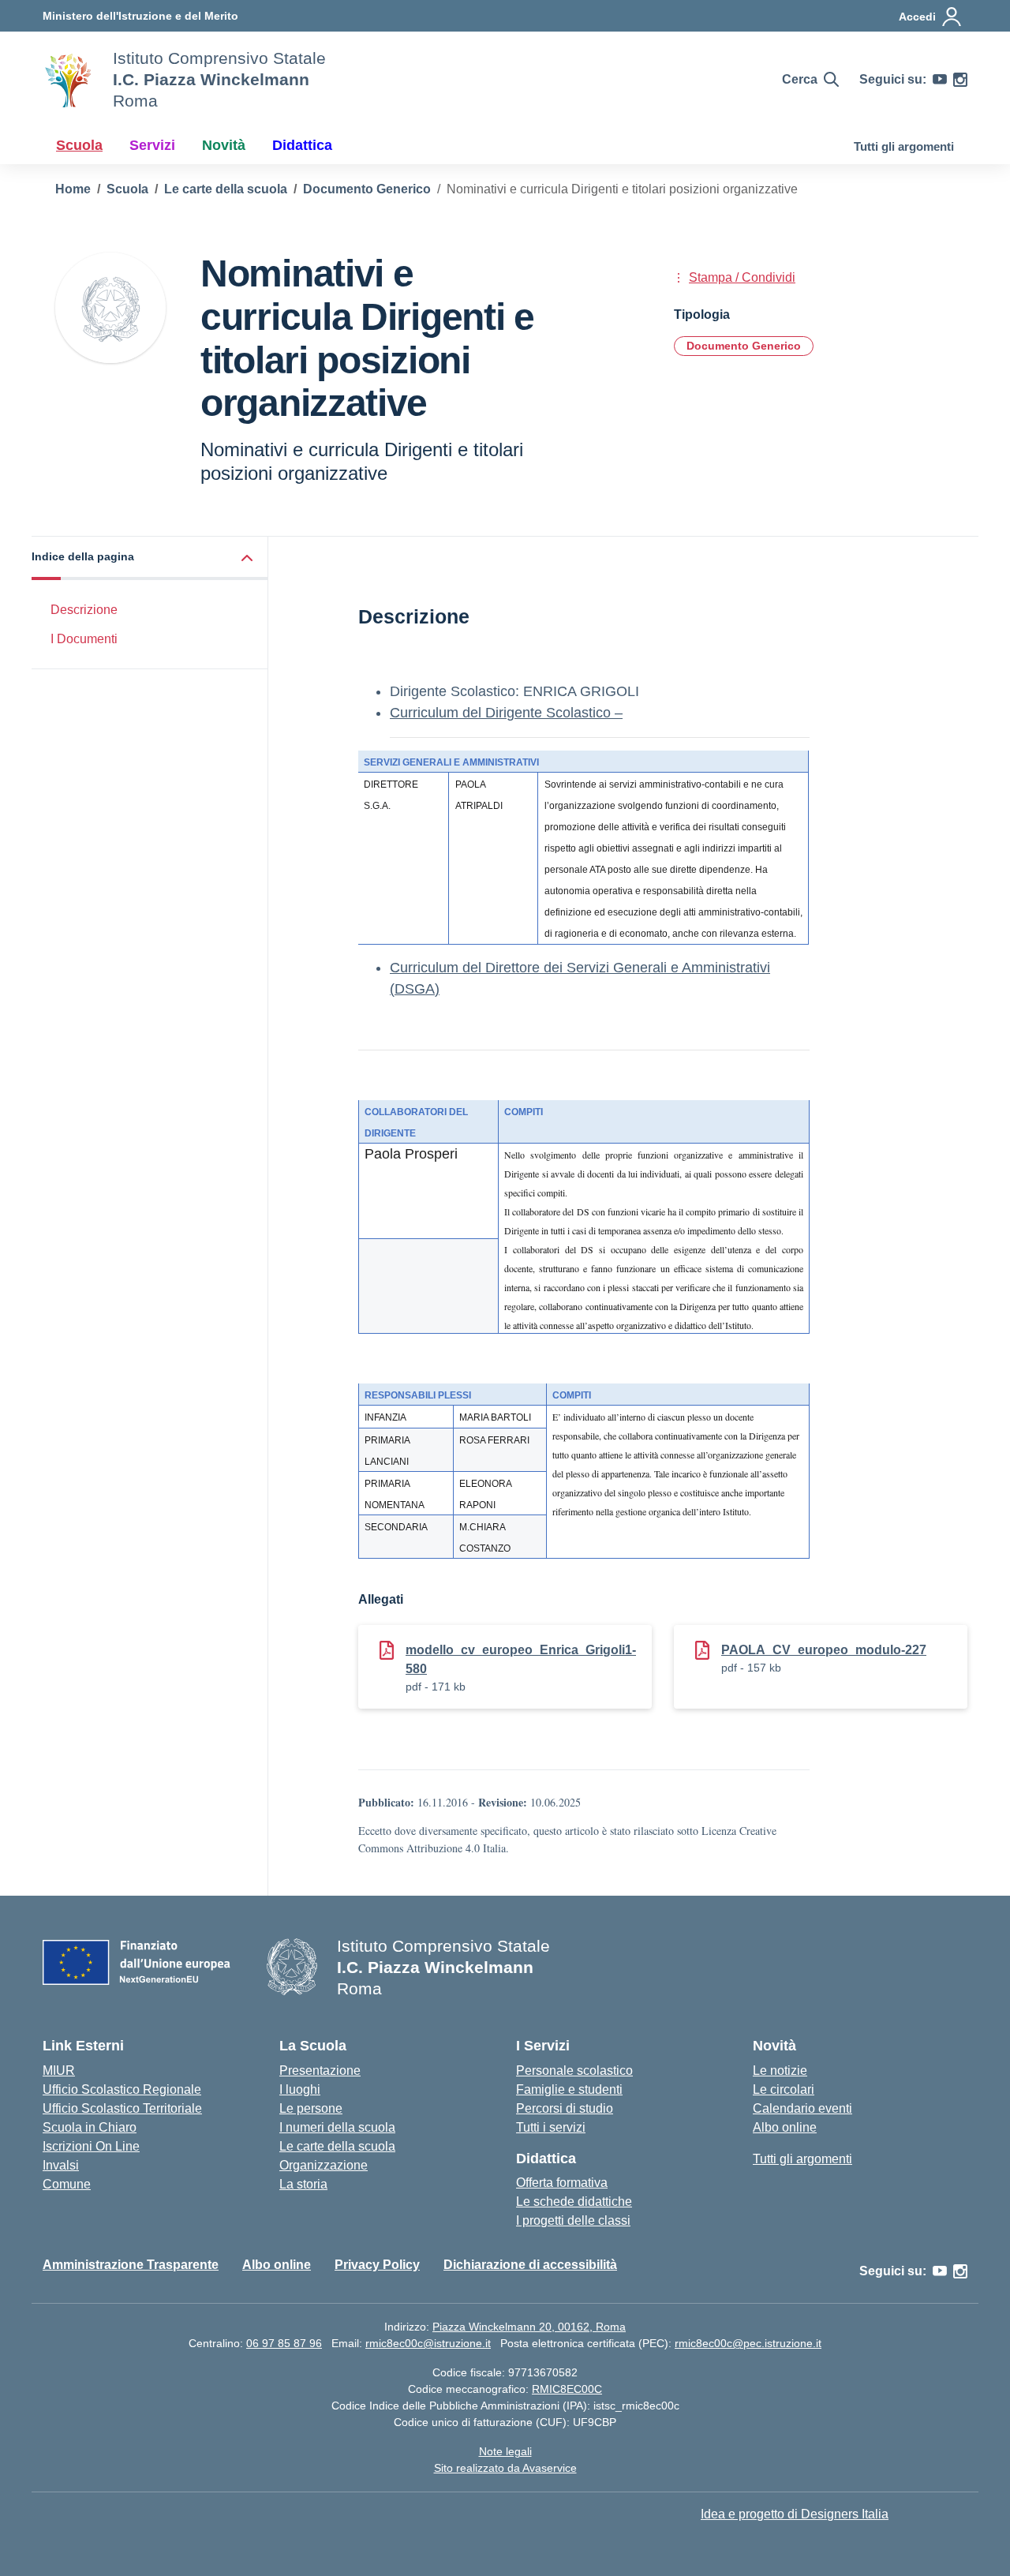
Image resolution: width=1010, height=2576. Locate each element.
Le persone (310, 2108)
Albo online (785, 2127)
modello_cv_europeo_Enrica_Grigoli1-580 (521, 1659)
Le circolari (783, 2089)
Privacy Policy (377, 2264)
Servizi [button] (152, 145)
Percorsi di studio (564, 2108)
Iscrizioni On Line (91, 2146)
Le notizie (780, 2070)
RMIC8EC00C (567, 2389)
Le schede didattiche (574, 2201)
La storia (303, 2184)
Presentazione (320, 2070)
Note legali (505, 2451)
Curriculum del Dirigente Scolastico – (506, 713)
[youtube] (940, 80)
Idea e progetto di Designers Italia (794, 2514)
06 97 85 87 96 (284, 2343)
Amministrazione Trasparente (131, 2264)
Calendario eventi (802, 2108)
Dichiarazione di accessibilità (530, 2264)
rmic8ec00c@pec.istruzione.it (748, 2343)
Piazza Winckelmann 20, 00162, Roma (529, 2326)
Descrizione (84, 609)
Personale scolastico (574, 2070)
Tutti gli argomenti (904, 146)
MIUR (59, 2070)
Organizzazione (323, 2165)
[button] (150, 558)
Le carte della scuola (337, 2146)
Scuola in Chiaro (90, 2127)
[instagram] (960, 80)
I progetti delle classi (573, 2220)
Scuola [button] (79, 145)
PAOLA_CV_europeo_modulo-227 (823, 1650)
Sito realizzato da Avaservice (505, 2468)
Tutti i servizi (550, 2127)
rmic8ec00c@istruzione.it (428, 2343)
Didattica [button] (302, 145)
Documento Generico (743, 345)
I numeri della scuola (337, 2127)
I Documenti (84, 639)
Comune (67, 2184)
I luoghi (299, 2089)
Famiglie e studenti (569, 2089)
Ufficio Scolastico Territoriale (122, 2108)
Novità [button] (223, 145)
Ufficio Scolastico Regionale (122, 2089)
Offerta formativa (562, 2182)
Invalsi (61, 2165)
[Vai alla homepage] (68, 79)
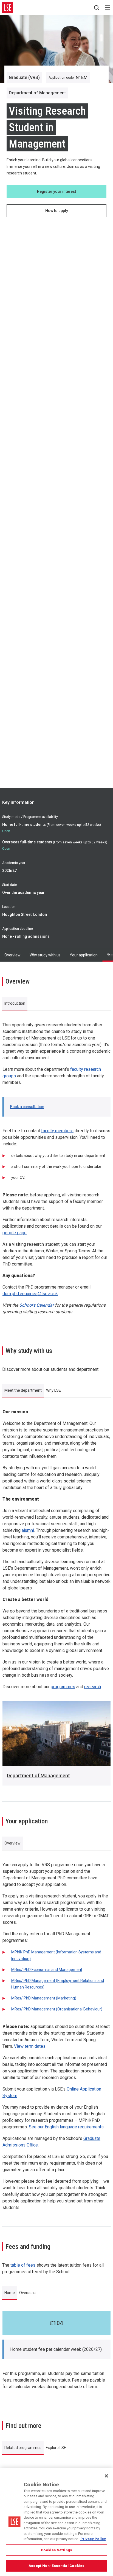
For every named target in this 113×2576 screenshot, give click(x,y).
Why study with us (45, 955)
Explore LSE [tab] (56, 2447)
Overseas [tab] (27, 2292)
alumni (28, 1530)
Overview (12, 955)
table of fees (22, 2265)
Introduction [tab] (14, 1003)
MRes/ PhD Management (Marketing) (43, 1998)
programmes (63, 1686)
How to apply (56, 210)
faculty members (57, 1130)
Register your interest (56, 191)
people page (14, 1232)
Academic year (13, 863)
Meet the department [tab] (23, 1390)
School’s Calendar (36, 1305)
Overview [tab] (12, 1843)
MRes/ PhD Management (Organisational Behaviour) (56, 2009)
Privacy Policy (93, 2539)
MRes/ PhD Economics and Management (46, 1969)
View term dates (30, 2046)
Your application (84, 955)
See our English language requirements (66, 2126)
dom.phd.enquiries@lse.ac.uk (30, 1293)
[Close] (106, 2476)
+-------+
The response should hold exactly the lines starting at the line with "[instagram] (960, 80)" and ending at the line with "Comune (67, 2184)", and no other line of the material above.

[instagram] (960, 80)
I progetti delle classi (573, 2220)
Scuola [button] (79, 145)
PAOLA_CV_europeo_modulo-227 (823, 1650)
Sito realizzato da Avaservice (505, 2468)
Tutti i servizi (550, 2127)
rmic8ec00c@istruzione.it (428, 2343)
Didattica [button] (302, 145)
Documento Generico (743, 345)
I numeri della scuola (337, 2127)
I Documenti (84, 639)
Comune (67, 2184)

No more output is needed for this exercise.